'''

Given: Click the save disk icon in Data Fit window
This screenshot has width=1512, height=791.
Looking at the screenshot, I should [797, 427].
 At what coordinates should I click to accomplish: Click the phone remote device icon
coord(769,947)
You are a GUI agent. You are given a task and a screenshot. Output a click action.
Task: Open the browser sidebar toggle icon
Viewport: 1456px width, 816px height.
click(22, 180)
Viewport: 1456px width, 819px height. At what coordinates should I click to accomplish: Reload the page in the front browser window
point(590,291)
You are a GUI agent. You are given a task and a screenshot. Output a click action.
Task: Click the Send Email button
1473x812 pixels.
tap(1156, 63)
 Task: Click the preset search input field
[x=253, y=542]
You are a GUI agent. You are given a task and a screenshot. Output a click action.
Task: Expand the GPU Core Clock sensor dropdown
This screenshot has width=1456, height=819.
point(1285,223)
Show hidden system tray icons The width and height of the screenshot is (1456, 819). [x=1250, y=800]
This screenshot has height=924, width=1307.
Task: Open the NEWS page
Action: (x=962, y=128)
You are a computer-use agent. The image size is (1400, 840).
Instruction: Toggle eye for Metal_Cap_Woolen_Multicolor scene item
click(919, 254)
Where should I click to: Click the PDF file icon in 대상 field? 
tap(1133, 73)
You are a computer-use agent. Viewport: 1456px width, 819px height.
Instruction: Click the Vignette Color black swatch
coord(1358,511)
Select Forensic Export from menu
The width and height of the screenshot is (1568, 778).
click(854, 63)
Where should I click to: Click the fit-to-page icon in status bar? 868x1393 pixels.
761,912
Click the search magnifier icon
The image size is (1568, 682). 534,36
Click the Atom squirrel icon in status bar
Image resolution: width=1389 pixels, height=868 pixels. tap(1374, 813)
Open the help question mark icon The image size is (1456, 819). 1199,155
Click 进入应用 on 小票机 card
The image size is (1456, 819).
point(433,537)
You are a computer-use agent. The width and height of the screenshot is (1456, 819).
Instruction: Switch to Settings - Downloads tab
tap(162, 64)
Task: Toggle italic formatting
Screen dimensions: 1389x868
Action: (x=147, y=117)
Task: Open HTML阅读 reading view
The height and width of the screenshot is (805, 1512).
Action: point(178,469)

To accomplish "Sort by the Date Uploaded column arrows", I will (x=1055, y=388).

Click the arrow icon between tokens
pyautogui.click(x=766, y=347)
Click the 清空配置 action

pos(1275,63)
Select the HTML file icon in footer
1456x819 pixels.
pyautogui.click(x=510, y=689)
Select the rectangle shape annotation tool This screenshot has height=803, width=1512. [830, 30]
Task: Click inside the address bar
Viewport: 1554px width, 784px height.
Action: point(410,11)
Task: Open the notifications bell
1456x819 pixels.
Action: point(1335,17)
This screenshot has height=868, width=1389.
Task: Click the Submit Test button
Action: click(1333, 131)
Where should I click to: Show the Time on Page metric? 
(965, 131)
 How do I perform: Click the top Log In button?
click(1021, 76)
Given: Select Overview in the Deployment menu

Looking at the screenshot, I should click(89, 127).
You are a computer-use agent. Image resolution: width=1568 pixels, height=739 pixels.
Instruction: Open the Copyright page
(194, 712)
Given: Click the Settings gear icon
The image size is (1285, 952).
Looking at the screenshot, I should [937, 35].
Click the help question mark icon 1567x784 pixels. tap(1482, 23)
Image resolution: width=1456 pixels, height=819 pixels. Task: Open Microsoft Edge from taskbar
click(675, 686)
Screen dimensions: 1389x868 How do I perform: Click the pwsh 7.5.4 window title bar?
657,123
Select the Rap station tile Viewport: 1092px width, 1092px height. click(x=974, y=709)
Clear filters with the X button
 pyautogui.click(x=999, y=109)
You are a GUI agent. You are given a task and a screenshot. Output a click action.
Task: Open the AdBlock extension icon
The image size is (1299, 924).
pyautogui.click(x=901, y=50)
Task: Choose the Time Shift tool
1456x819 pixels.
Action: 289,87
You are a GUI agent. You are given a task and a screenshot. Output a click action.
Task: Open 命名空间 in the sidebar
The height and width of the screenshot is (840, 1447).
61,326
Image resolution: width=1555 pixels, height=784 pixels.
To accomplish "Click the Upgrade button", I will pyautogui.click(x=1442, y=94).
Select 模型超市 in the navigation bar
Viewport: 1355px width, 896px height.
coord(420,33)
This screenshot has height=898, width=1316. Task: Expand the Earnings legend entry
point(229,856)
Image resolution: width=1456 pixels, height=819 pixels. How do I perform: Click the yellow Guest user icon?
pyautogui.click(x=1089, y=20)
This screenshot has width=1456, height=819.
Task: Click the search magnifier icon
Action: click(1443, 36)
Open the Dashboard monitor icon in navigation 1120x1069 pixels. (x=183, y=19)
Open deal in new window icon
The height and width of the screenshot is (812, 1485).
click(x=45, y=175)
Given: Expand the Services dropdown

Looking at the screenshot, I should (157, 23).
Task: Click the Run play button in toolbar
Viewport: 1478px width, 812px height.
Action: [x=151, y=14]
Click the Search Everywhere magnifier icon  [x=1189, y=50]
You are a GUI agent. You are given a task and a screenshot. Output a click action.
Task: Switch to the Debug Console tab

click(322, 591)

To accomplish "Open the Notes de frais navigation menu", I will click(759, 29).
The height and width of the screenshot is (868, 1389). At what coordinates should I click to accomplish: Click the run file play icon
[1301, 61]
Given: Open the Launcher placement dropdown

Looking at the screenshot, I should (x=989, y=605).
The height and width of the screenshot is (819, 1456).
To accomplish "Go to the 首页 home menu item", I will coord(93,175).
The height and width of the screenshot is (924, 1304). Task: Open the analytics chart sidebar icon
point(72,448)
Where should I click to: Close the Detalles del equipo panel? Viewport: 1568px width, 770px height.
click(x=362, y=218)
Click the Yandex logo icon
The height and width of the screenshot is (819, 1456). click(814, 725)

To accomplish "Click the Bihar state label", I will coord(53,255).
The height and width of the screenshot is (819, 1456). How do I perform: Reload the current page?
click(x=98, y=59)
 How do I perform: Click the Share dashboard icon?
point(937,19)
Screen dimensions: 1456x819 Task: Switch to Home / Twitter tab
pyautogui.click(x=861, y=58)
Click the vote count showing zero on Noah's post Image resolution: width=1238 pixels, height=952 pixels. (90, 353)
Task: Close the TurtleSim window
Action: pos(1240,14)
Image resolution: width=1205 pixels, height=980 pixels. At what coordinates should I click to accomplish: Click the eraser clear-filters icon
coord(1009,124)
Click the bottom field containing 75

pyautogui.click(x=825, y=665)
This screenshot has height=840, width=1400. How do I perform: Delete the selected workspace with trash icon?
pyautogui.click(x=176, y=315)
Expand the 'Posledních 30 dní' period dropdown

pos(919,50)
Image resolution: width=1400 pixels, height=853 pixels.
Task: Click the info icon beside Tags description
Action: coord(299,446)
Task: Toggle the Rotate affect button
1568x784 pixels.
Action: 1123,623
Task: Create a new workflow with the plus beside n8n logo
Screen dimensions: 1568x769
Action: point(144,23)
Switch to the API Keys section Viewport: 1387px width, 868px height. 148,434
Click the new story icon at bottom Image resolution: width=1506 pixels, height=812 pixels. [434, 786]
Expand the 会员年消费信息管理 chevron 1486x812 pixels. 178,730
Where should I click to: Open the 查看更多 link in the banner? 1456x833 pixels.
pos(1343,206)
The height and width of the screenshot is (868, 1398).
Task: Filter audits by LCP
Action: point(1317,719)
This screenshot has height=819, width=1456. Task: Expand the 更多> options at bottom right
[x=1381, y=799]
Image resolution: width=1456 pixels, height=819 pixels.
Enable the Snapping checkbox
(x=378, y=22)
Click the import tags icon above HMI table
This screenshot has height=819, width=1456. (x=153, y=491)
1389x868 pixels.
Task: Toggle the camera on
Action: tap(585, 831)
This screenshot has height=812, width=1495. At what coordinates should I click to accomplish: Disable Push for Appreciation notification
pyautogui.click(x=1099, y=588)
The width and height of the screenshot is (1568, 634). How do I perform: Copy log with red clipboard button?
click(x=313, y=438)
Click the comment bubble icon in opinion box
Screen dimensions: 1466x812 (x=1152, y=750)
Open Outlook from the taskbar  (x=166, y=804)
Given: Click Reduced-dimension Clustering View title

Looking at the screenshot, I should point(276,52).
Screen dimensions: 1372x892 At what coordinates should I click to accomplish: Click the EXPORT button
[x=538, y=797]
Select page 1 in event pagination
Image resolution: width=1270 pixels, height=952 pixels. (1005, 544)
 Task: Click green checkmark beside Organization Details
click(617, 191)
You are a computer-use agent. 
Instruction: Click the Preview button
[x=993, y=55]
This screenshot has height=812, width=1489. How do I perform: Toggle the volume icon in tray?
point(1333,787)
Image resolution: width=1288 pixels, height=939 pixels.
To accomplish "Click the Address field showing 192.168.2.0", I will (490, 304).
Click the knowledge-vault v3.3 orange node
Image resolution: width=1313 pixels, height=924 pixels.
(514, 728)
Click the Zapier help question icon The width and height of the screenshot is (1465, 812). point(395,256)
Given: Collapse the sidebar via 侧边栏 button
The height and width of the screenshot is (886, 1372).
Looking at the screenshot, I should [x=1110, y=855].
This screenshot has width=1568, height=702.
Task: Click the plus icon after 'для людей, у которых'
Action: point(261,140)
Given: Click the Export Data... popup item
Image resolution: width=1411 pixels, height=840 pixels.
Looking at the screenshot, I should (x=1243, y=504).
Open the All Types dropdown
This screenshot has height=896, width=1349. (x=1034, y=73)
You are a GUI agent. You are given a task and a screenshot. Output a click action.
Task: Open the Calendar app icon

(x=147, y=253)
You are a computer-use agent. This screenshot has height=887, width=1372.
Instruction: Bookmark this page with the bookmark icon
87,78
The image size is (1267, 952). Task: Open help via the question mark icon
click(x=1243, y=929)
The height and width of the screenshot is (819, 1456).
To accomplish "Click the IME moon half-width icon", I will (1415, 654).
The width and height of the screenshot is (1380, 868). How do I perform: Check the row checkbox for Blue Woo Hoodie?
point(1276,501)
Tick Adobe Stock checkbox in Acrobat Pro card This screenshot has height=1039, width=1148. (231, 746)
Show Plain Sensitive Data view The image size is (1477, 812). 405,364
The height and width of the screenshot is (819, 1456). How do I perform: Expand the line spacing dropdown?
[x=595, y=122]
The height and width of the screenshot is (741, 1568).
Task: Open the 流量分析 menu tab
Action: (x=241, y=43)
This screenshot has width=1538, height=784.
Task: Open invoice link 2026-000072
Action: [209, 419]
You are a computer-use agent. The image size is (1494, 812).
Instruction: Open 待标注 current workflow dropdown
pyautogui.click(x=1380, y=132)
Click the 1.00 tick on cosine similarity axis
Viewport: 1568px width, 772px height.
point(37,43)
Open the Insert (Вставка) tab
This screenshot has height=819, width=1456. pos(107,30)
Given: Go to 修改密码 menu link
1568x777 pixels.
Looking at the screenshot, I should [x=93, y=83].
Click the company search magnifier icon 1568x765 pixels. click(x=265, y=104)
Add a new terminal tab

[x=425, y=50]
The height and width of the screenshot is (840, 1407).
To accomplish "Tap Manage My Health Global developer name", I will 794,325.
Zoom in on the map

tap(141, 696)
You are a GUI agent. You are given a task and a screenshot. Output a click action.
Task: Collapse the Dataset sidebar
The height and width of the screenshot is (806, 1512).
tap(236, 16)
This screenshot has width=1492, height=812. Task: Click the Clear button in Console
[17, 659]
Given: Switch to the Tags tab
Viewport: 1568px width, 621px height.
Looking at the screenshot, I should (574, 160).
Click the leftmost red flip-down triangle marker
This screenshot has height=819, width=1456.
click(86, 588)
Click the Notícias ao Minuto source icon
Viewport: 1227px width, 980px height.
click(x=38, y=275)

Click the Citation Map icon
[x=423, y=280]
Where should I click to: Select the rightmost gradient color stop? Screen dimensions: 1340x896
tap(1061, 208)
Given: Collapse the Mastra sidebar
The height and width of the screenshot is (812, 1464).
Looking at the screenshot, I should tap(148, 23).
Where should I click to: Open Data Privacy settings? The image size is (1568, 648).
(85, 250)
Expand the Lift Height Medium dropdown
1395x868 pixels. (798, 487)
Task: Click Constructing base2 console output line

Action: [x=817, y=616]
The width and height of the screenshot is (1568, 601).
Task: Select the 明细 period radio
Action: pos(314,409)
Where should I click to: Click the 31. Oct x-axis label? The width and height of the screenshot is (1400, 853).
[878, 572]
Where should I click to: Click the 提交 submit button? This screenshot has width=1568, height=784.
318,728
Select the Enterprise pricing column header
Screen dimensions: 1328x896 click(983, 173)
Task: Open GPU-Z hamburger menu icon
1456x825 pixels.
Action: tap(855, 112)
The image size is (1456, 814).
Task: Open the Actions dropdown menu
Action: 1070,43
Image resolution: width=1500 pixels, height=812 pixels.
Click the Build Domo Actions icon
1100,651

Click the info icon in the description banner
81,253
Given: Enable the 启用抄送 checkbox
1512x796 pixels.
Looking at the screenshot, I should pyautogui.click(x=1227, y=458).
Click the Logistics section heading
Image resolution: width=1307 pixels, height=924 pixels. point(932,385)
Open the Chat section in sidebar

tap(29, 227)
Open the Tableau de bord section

'''

## Work to be completed
Your answer should be a single number: how many lines in the data above include "computer"?

## The answer
7